We are ignorant of brewing techniques, but it seems that the favourite ale in Mesopotamia was a barley-based concoction that was so thick that they had to drink it through a “filtration straw”. Brat interrupts with an observation that grown-ups would look stupid drinking stuff through a straw. Brother ignores this and continues his commentary about beer drinking and its nutritional benefits. A poet had written about beer being essential for a “joyful heart and a contented liver”. They even had a goddess of beer-making called Ninkasi, who is described in a sort of hymn as the “one who waters the malt set on the ground”.
Brother is in full steam ahead mode as he says that mentions of poets and hymns brings him onto the subject of writing. At this point I excuse myself and go to the outside toilet. I go in, close the door, and lower the seat cover. I fumble around for a magazine in the rack under the toilet roll holder. I flick the light switch. No light. I curse. All the while, I can hear Brother’s voice rattling through my head like a lost stage coach.
I bet you, when I go back into the presentation from hell, Brother will be trundling on about the writing systems of ancient Mesopotamia.
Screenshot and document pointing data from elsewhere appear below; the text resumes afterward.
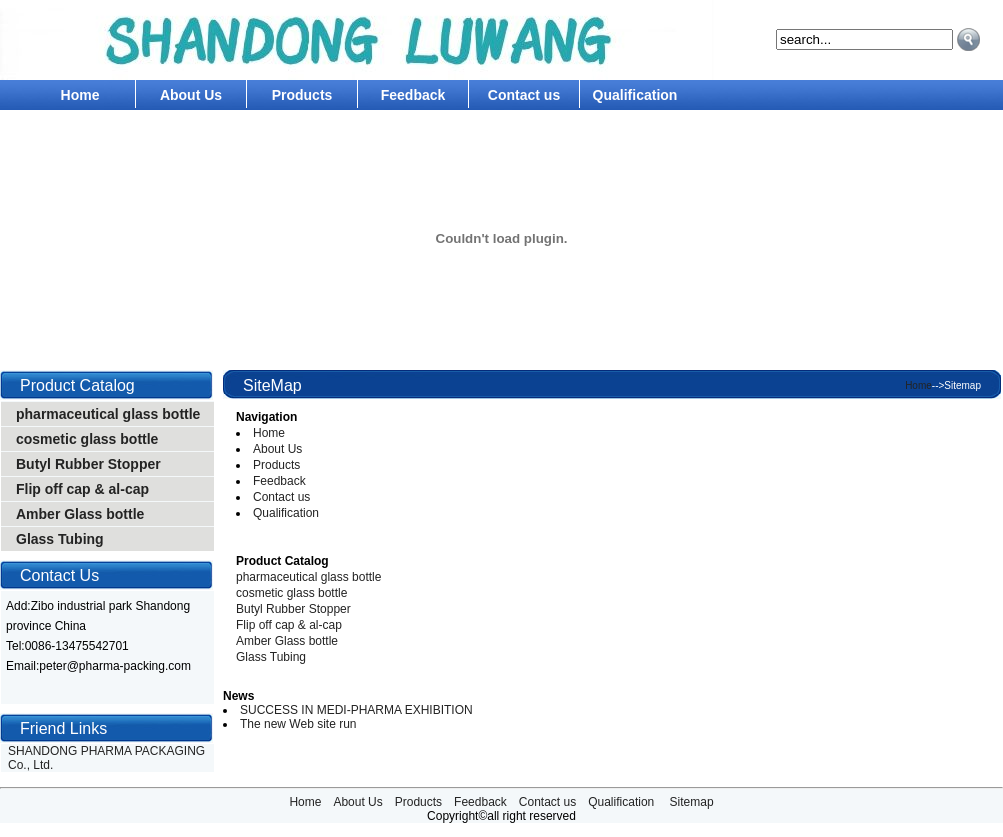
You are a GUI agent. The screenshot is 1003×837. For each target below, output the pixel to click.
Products (302, 95)
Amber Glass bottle (80, 514)
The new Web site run (298, 724)
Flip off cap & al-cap (82, 489)
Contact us (524, 95)
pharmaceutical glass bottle (108, 414)
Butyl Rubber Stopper (88, 464)
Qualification (635, 95)
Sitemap (692, 802)
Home (80, 95)
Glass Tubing (60, 539)
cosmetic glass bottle (87, 439)
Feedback (413, 95)
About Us (191, 95)
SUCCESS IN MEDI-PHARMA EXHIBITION (356, 710)
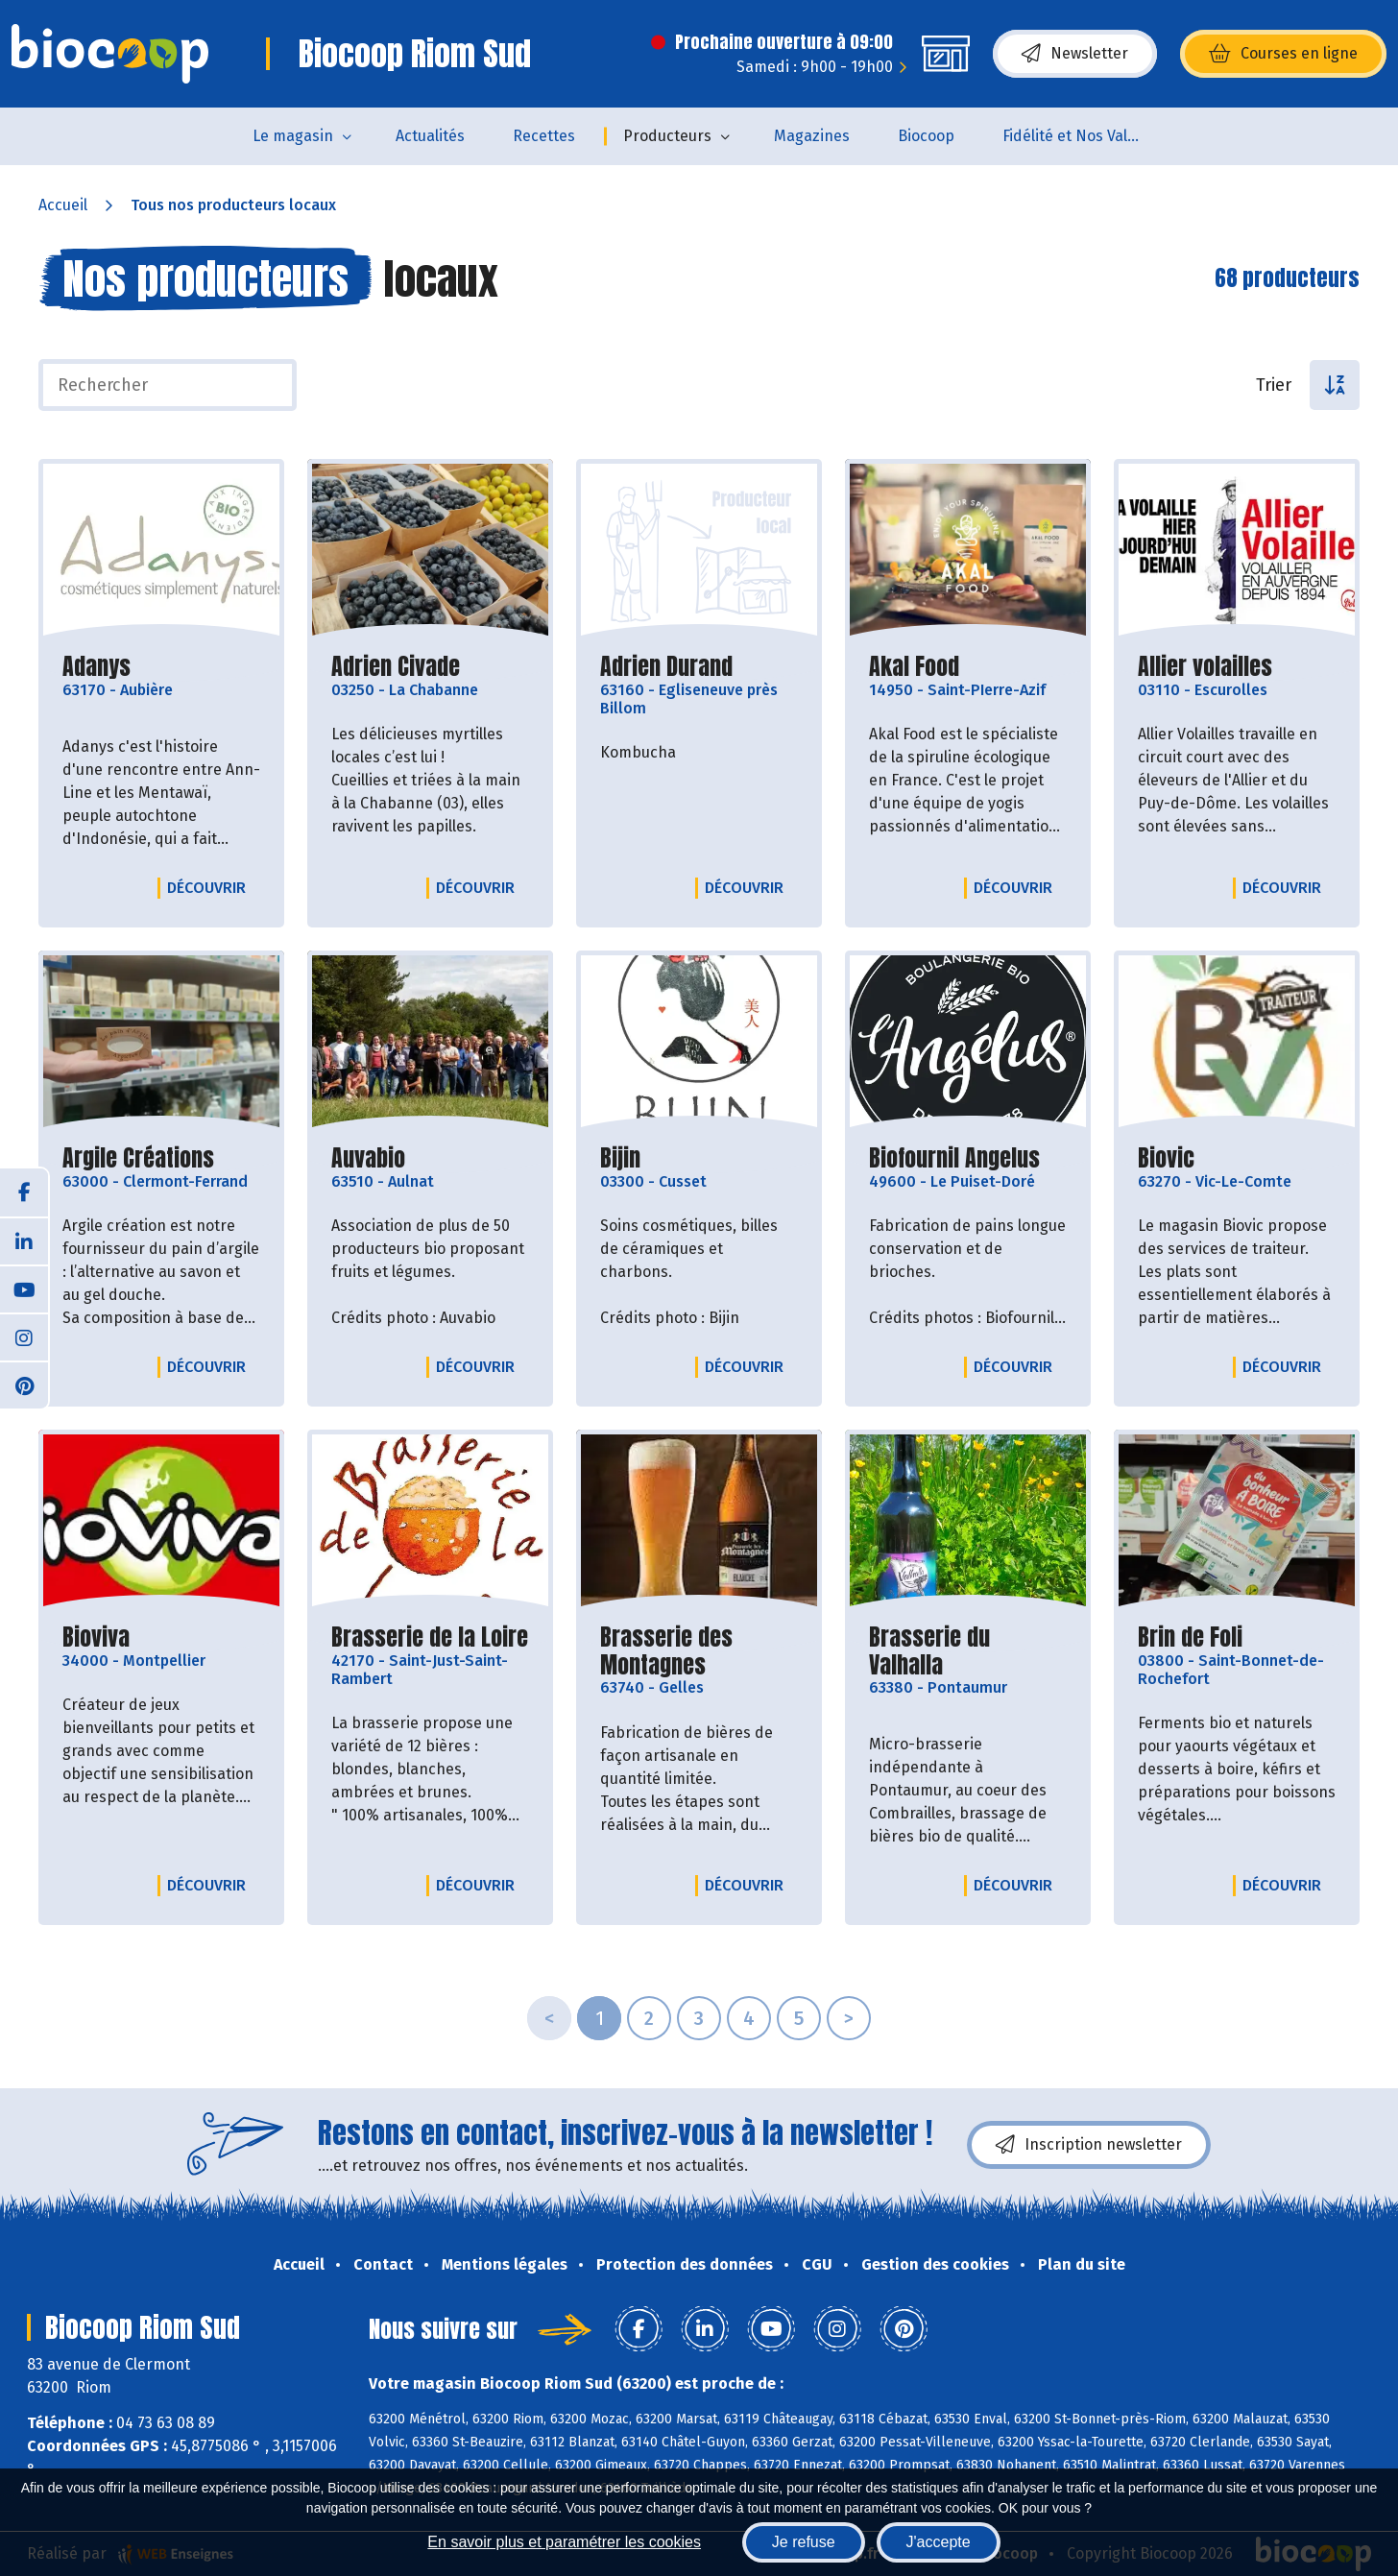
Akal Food (914, 667)
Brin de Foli (1190, 1637)
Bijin (620, 1158)
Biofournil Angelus (954, 1158)
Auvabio (368, 1158)
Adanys (96, 667)
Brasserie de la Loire (429, 1637)
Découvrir (211, 887)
I flush the toilet to add credibility to my excuse to excuse myself. I push open the living room door and, sure enough, the alphabet and syllabary were on the wall. How I wish I could demolish that wall! Brother soldiered on, repeating the idea that he could have sent a baked tablet as a postcard in cuneiform script. He has the foresight to give everyone a sheet of A4 with the Sumerian equivalent of ‘Wish you were here. Weather great. Having a lovely time’. I study the handout. It is welcome relief from Brother’s lecture. Brother explains that he had misgivings about sending a clay tablet in the post, saying that it would not survive those roller things at the sorting office, would it?
Suddenly, the projector bulb blows. My wife breathes a sigh of relief. I giggle uncontrollably. Brother tells me it is not funny. He slams the laptop shut and tells Sister-in-law they are going. He rises forgets to disconnect the projector, which crashes to the floor. Sister-in-law picks it up. Brother tells Brat to get a move on. I cannot resist thanking Brother for such an interesting evening. I hope next time he can tell us about taking a London bus across Europe, dancing on the beach and almost marrying a Yugoslav peasant girl. Brother frowns and asks me what on earth I am talking about. I remind him of the film we saw as kids at the local fleapit.
‘Oh that!’ he sneers, ‘Well, Mr Witty Person of 2022, I went on a Sumer holiday, didn’t I?’